Return only the number of lines in the material below holding the string "height".

::::

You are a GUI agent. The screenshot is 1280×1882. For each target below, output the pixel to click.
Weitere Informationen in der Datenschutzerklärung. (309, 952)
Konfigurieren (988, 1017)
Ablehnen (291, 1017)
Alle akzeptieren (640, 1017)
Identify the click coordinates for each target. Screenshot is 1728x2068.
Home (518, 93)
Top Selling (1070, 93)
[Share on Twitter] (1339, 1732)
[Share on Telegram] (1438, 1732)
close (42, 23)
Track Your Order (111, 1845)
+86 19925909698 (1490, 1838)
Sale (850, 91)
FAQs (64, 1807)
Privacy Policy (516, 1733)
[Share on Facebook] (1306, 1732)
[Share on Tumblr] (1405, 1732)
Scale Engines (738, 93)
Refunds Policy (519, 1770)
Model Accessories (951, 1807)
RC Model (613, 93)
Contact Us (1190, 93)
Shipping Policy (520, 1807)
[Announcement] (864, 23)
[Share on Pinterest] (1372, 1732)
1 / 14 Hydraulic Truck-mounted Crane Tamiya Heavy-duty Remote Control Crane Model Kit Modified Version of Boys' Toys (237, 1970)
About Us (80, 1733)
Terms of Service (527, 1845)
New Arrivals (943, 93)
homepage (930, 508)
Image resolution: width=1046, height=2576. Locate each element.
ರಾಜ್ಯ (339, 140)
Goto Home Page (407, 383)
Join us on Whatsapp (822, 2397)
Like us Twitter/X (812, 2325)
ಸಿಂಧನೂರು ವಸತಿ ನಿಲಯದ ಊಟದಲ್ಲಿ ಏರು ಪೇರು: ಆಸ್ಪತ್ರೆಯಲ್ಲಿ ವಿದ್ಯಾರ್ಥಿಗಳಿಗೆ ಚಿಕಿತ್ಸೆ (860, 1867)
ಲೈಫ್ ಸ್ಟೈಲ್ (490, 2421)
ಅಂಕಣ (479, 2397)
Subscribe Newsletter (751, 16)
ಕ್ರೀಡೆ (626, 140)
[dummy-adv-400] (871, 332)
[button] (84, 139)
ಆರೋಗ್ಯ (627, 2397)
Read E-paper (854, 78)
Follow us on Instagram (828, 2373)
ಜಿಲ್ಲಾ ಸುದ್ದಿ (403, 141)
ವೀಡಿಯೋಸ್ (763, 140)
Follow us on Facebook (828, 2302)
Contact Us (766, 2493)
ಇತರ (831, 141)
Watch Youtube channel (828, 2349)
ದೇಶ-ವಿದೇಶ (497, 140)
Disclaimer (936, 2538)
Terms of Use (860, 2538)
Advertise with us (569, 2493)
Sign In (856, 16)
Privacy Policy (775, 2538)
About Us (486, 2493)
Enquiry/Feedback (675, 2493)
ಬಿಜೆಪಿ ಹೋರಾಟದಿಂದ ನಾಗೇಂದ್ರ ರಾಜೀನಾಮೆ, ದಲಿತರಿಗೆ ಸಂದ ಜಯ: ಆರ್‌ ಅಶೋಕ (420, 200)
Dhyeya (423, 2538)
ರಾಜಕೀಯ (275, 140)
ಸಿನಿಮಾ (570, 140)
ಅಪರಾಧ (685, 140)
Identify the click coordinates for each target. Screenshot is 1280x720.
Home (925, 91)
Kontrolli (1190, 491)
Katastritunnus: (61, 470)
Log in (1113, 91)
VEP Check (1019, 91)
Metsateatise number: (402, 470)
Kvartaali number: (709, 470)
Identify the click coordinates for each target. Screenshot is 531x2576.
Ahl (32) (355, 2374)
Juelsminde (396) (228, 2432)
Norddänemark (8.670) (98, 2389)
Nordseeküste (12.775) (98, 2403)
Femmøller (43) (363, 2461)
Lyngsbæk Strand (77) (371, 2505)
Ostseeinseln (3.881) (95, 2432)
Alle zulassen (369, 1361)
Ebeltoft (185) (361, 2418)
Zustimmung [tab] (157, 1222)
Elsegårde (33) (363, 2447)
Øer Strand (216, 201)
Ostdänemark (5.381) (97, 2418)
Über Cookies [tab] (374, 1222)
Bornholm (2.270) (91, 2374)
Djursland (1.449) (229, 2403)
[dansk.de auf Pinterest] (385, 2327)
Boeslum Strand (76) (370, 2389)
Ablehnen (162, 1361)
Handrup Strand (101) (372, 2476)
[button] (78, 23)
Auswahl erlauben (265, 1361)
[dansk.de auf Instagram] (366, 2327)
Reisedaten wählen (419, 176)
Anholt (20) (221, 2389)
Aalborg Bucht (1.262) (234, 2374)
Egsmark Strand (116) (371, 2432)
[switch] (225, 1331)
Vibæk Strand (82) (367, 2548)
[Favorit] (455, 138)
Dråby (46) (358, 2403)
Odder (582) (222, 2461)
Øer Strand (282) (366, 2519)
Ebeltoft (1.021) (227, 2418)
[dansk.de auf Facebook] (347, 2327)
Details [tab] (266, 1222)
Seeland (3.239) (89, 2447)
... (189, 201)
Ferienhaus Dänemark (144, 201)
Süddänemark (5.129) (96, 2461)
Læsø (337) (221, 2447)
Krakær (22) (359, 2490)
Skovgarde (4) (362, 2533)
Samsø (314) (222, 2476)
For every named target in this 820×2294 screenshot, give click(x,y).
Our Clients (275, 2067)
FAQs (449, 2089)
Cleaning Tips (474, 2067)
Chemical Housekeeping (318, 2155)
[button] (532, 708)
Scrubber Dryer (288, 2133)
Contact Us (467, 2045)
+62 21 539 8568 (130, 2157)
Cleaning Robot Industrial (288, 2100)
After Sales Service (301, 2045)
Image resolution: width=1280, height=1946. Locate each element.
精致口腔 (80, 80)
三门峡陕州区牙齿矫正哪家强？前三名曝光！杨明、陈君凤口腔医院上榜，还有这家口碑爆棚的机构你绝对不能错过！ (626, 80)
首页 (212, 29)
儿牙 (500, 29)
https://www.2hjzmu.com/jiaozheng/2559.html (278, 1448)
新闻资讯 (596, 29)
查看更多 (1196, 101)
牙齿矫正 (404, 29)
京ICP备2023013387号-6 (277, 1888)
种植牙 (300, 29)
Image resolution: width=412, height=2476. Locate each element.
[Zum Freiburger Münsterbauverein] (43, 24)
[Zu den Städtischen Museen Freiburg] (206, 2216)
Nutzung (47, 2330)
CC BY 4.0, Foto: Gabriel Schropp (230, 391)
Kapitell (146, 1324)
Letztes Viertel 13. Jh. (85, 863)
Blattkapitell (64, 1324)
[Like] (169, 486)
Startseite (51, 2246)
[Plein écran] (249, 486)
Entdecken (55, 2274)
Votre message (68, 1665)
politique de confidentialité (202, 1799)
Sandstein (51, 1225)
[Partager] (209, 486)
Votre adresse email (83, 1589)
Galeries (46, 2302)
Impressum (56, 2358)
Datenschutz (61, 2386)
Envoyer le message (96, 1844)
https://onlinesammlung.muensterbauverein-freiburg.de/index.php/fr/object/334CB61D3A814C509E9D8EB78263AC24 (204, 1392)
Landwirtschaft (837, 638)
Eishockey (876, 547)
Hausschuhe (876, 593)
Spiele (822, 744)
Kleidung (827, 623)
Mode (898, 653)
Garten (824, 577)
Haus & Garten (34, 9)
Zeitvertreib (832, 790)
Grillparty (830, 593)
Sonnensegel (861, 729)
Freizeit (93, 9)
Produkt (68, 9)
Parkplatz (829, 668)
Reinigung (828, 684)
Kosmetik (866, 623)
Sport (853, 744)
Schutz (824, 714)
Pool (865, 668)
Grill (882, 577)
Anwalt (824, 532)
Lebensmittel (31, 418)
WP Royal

::::

Output.
3